━━━ DATA
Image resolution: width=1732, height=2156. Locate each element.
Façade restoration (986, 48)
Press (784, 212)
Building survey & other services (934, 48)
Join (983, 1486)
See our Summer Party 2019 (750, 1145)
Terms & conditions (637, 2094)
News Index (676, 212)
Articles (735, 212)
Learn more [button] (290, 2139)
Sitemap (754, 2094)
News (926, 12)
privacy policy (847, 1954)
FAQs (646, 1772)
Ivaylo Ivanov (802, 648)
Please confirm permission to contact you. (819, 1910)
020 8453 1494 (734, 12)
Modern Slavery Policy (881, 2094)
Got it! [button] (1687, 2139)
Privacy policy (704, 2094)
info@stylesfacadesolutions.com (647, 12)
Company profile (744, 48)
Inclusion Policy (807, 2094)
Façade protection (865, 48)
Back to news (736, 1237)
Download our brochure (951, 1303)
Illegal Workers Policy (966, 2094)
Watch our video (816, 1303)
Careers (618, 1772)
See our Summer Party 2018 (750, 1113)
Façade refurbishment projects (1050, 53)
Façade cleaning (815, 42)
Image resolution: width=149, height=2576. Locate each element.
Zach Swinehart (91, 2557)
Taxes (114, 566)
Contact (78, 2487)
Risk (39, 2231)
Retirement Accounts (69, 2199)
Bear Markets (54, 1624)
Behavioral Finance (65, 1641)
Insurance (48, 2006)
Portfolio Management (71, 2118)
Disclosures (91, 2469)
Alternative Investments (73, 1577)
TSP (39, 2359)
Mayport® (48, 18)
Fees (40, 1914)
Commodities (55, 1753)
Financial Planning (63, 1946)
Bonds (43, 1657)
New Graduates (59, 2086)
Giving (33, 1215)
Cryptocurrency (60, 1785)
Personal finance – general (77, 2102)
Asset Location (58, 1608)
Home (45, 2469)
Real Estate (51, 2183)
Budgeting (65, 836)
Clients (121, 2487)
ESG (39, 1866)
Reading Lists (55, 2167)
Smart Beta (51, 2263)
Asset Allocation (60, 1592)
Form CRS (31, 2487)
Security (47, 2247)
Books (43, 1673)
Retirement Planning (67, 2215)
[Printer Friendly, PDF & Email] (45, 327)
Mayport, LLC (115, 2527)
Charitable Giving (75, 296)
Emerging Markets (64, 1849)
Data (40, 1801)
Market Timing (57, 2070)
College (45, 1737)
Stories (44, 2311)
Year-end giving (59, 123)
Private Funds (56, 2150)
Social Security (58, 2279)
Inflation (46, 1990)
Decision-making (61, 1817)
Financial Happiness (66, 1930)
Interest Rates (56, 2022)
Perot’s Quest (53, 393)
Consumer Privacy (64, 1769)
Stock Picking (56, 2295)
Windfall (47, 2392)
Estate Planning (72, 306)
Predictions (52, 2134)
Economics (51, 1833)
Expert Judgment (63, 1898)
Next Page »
━━━━━━
Please give back exactly the lines of this listing beginning at the line with "Disclosures (91, 2469)" and ending with the line with "Books (43, 1673)", both included, and nothing else.

TASK OUTPUT:
Disclosures (91, 2469)
Alternative Investments (73, 1577)
TSP (39, 2359)
Mayport® (48, 18)
Fees (40, 1914)
Commodities (55, 1753)
Financial Planning (63, 1946)
Bonds (43, 1657)
New Graduates (59, 2086)
Giving (33, 1215)
Cryptocurrency (60, 1785)
Personal finance – general (77, 2102)
Asset Location (58, 1608)
Home (45, 2469)
Real Estate (51, 2183)
Budgeting (65, 836)
Clients (121, 2487)
ESG (39, 1866)
Reading Lists (55, 2167)
Smart Beta (51, 2263)
Asset Allocation (60, 1592)
Form CRS (31, 2487)
Security (47, 2247)
Books (43, 1673)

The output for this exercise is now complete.